My opinion is that there is no one size fits all. It’s common to be a grower for men down there. Some like not showing much, others want to show more.
I’d like to present my take on this, for me personally I mean. It might go against the grain, but with my life, it’s the way I am.
First, I’m older, pushing right up against 60 now. I was born in the 1960’s. I don’t want to go too far off topic and I/we can’t really discuss this so I’ll just say I was sexually abused as a child growing up in the late 60’s and 70’s. Enough said.
I will also say I’m quite a bit larger down there, in all ways and I was from a really young age onwards.
I went to a Catholic elementary school in the 70’s. 3 nuns there in particular were really not happy with me down there. Again, too much to go into so I won’t.
My mom was mean, abusive, an alcoholic and she was divorced when I was 2 years old.
She remarried as I began the 5th grade, we moved and I began going to a public school.
Classmates noticed me down there right away. I was “pantsed” often on the playground by many of them.
I met my 1st wife at 14 in 1981. We were both freshman in high school and we dated all 4 years, went to college together, got married after college, were married over 16 years and I divorced her after finding out she was cheating on me.

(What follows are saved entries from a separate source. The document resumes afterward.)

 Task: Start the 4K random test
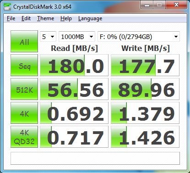click(24, 113)
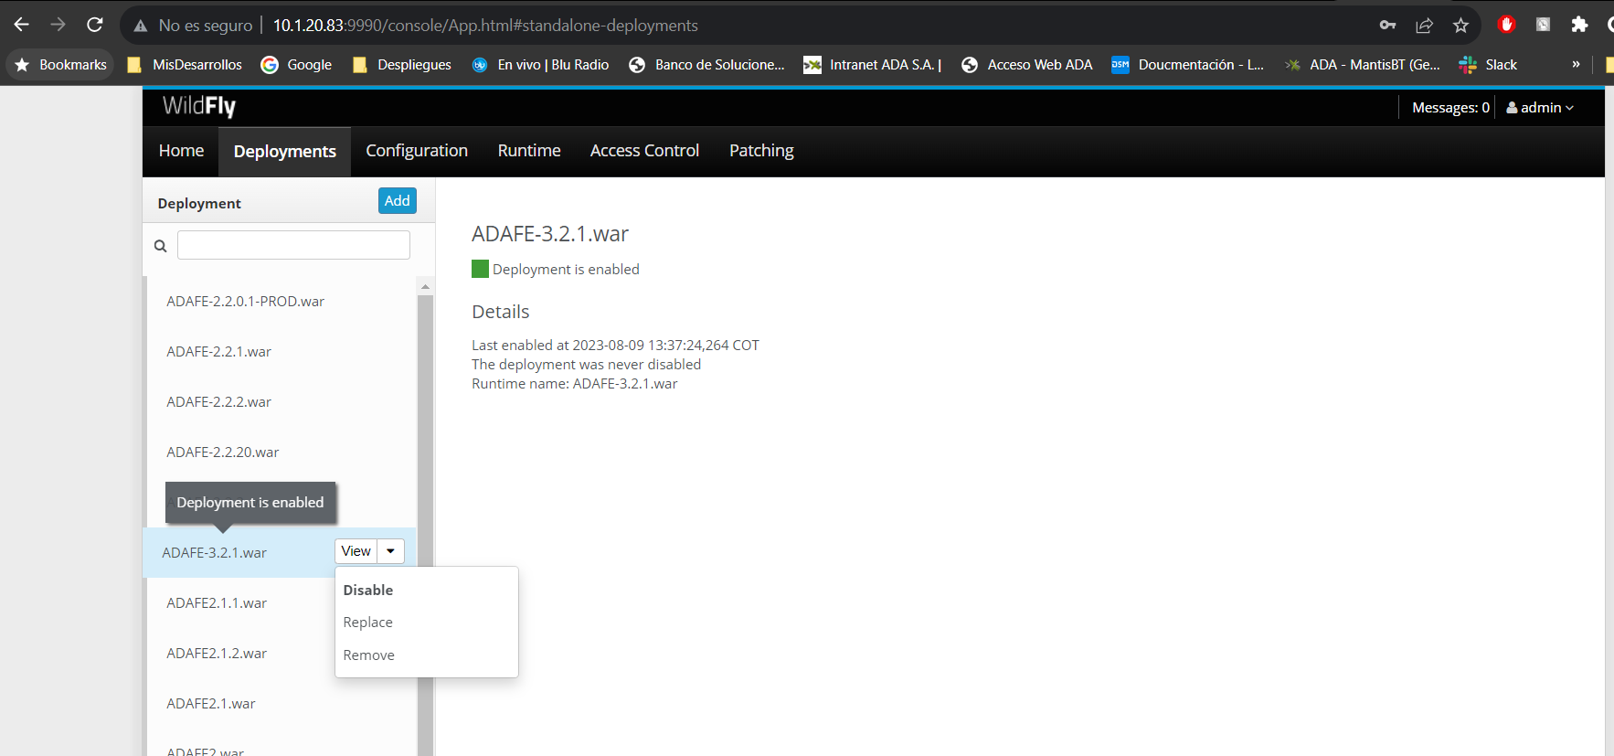Click the Add deployment button

397,201
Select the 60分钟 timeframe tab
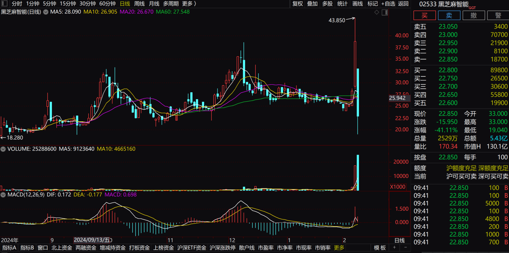 pyautogui.click(x=107, y=4)
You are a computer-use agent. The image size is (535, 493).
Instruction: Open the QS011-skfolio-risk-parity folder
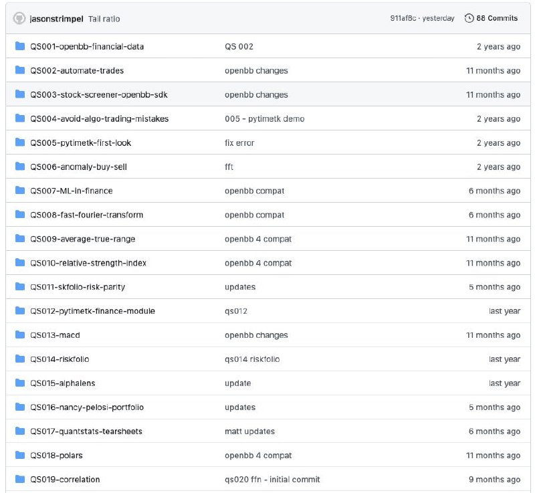[x=78, y=287]
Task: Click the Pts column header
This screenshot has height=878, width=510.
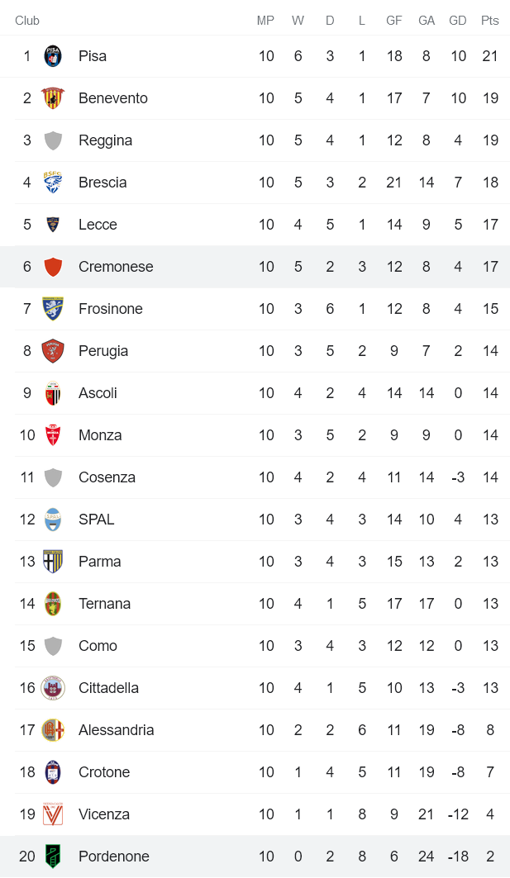Action: [x=490, y=21]
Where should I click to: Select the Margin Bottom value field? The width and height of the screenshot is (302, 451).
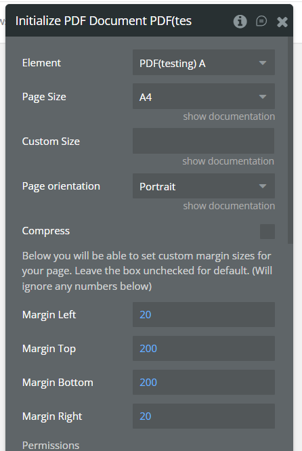pos(204,382)
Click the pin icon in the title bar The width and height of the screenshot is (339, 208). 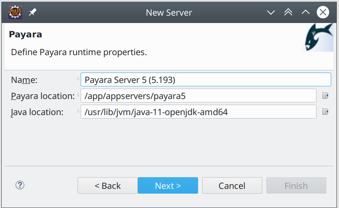(x=33, y=12)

I’ll just say that my ex-wife wasn’t happy with me down there from the get go. She’d complain others could notice me down there, like sitting on the bleachers at home basketball games in high school, in the lunch cafeteria or walking in the hallways during passing periods.
Pools and the beach weren’t a good place for us, for my then gf and me. She’d tell me I had to roll over onto my stomach or get into the water.
She taught elementary school until we had children and then she stayed at home. I’d go to help her out in her classroom. One day after school, all kids gone, she and I were working on her bulletin board outside her classroom in the hallway.
We saw two of her colleagues walking down the hallway towards us and my wife turned to me, looked at me down there and told me I had to go into her classroom so they wouldn’t have to see “that”.
I’m leaving a lot out, I just wanted to give a bit of background and perspective.
Being larger down there, being a shower wasn’t a good thing or a positive thing for me with the way I grew up, when I grew up etc.
I’d get into trouble at school, at friends homes I spent the night in, with coaches on sports teams. I was asked to leave places.
It was a major issue for my ex-wife in the 20 plus years we were together overall and that meant it was an issue for me too.
She’d make me leave places, stay in the car etc. Before we had children, her mom and older sister visited us on my wife’s birthday and we went the pool at our condo. Within minutes of arriving there, my wife came over to me and whispered and told me I had to go back home, she didn’t like or want her mom and sister seeing me down there in my swim trunks at the pool. So I excused myself a few minutes later and returned to our condo while the 3 of them remained at the pool.
Now multiply this times a few hundred other incidents with my ex-wife. There were issues at church, in schools she taught at, in stores, in lines, in amusement parks etc.
It took me until I was in my early 40’s to become comfortable with myself, with my body etc. I began going to therapy at 38 when I caught my then wife cheating on me and I went for years.
It turned to my childhood and my issues had issues, so to speak.
By around 43 years of age, I was finally comfortable in my own skin, so to speak.
So it’s not always good to be a shower, if one is really on the larger size.